* **Exercise objective**:
Reproduce the material below with "GUI agent" changed to "interface agent" and every other part left as it is. Omit the pictures from your output.

* **Available data**:

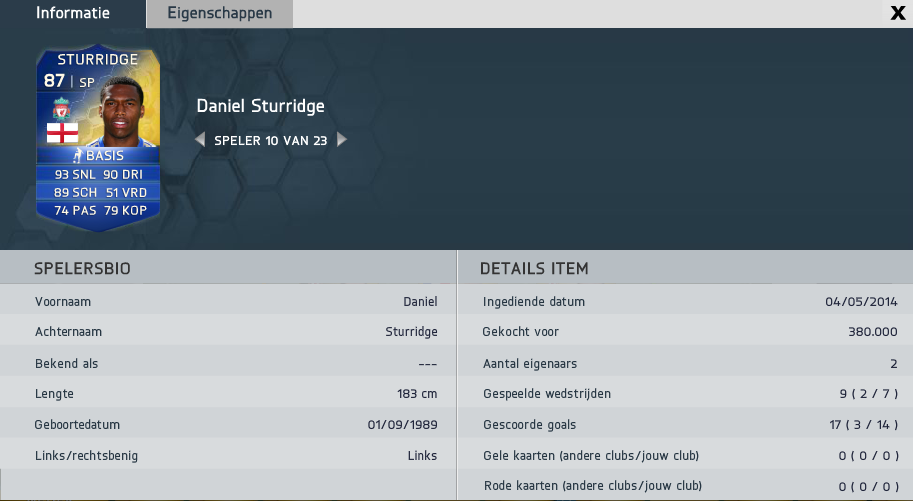Click the right arrow to next player
This screenshot has width=913, height=501.
pos(342,140)
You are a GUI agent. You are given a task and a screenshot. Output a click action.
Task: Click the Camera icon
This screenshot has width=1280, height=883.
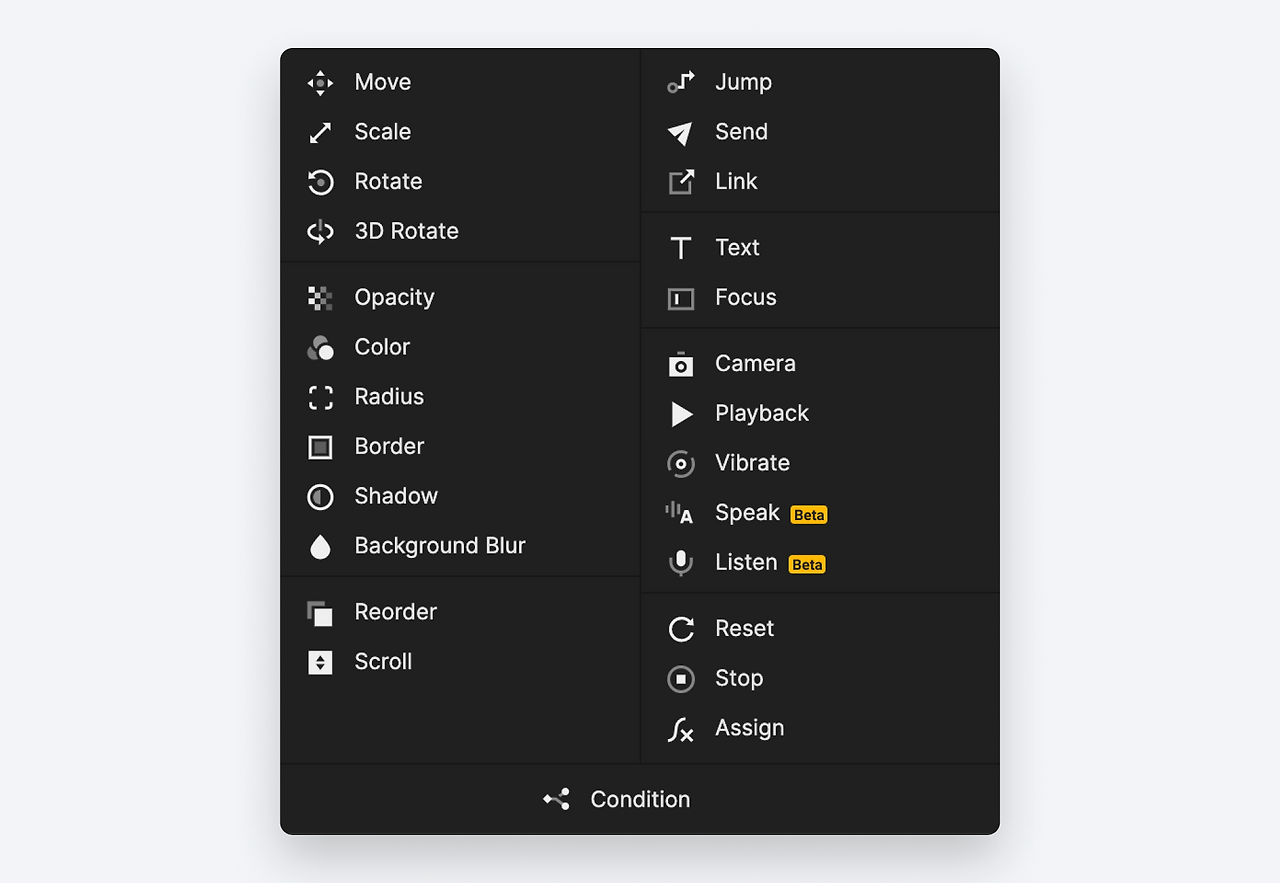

* **Task output**:
Click the right arrow to next player
This screenshot has width=913, height=501.
pos(342,140)
You are a interface agent. You are given a task and a screenshot. Output a click action.
Task: Click the Camera icon
This screenshot has width=1280, height=883.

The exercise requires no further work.